◆ **ACTIVITY**
Your answer should be one number: how many lines of the records hold the string "icon".

◆ **GIVEN ENTRIES**

:::

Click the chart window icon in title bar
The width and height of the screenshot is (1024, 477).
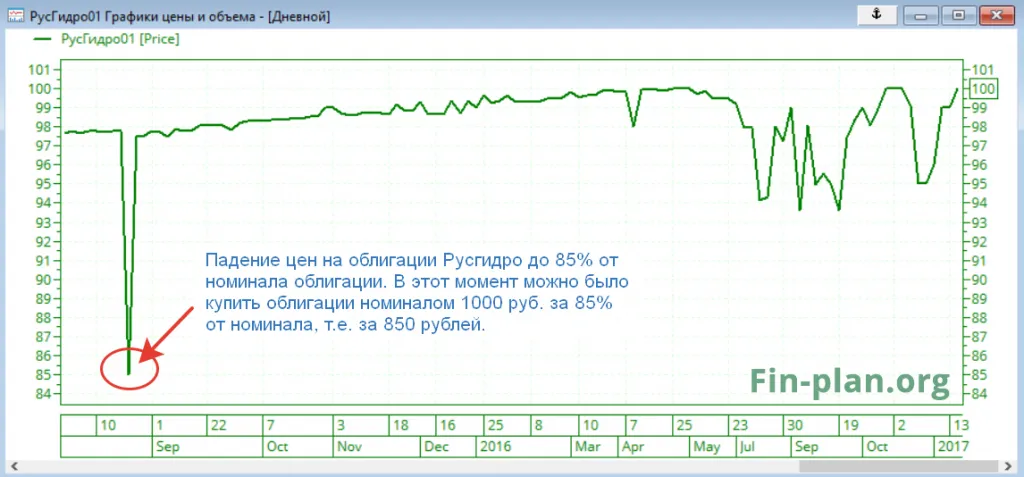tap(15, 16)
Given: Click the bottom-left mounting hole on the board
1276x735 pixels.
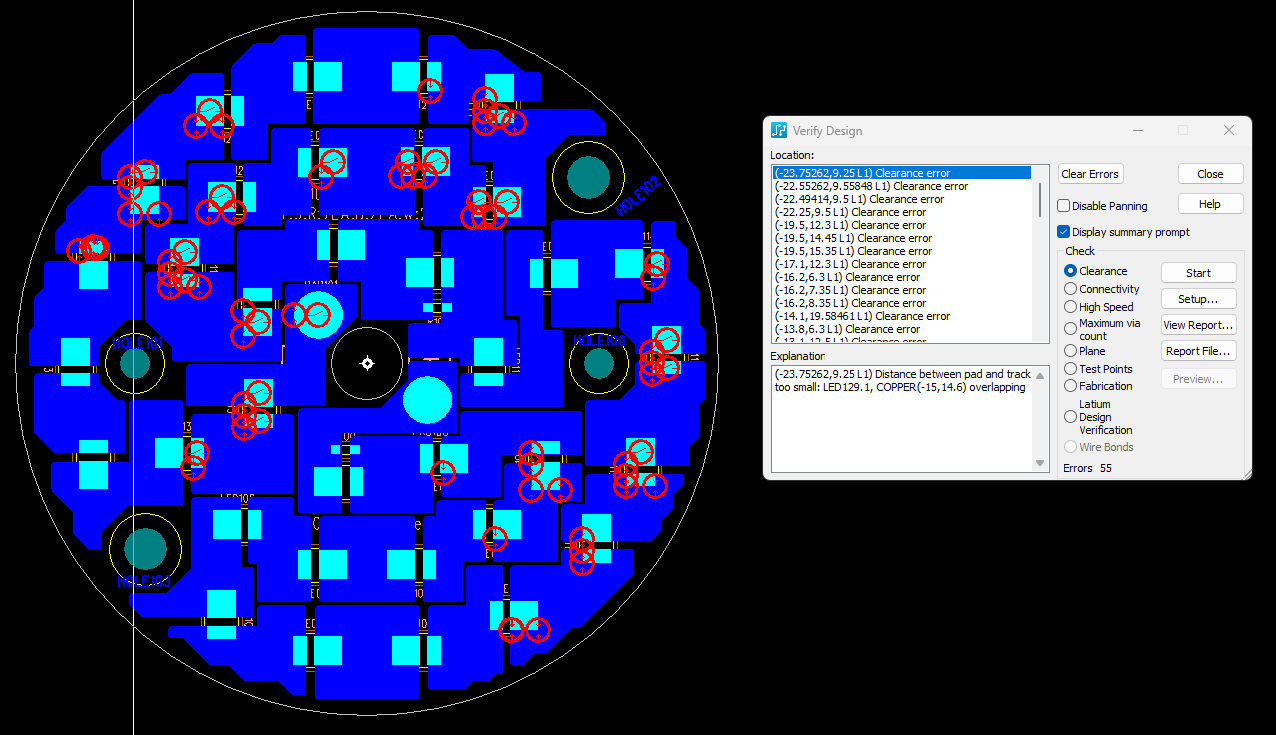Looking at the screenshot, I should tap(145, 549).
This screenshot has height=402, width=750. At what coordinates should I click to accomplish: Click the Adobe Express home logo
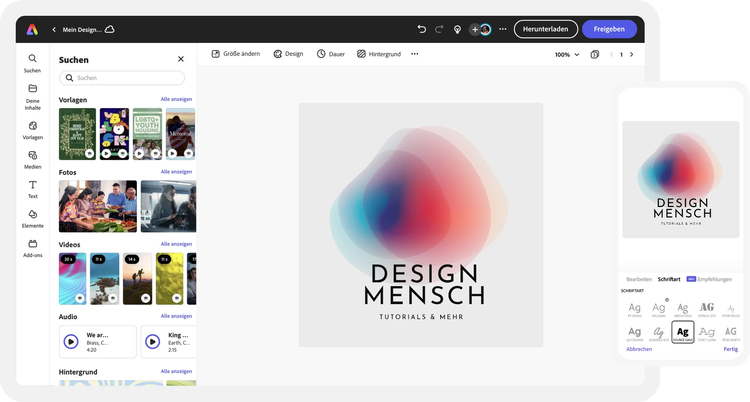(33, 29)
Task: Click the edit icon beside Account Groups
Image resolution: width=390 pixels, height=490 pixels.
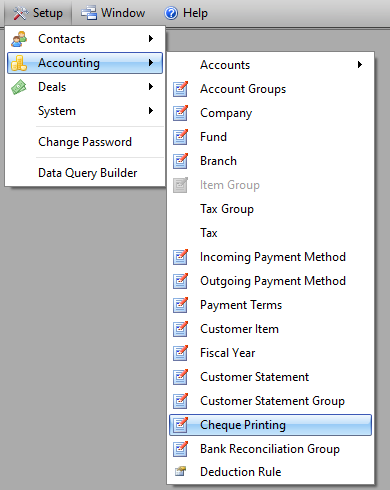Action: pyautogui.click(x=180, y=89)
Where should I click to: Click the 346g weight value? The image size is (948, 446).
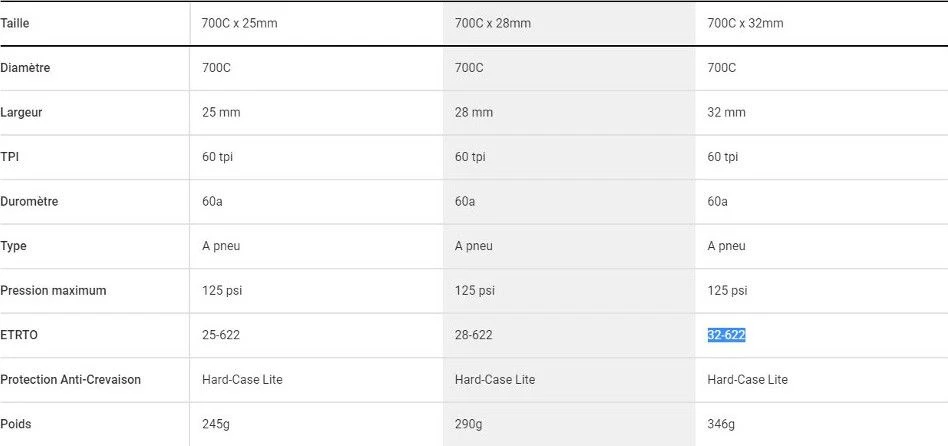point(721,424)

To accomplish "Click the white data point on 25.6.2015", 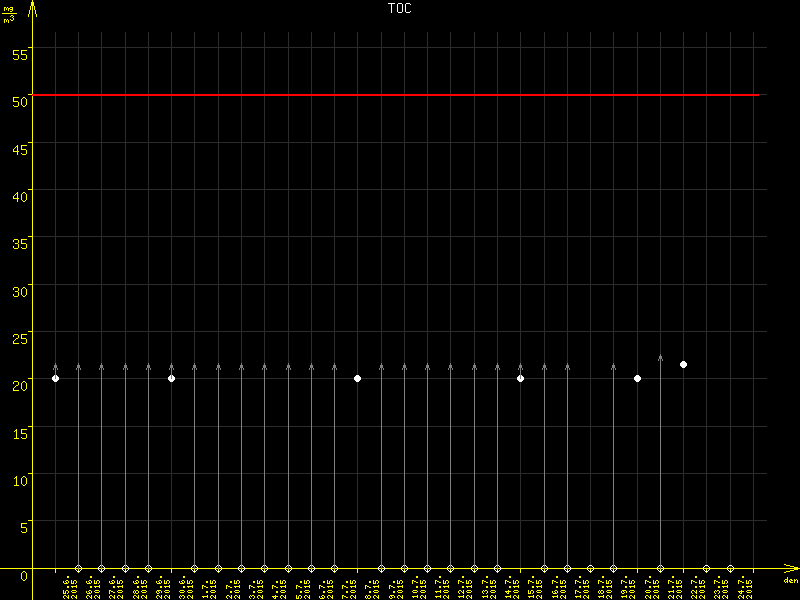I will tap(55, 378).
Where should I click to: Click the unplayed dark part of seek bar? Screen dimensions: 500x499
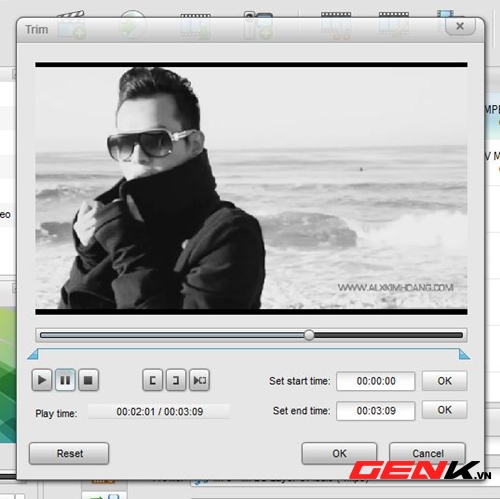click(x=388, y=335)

:::

◆ **RESPONSE TO THIS TASK**
2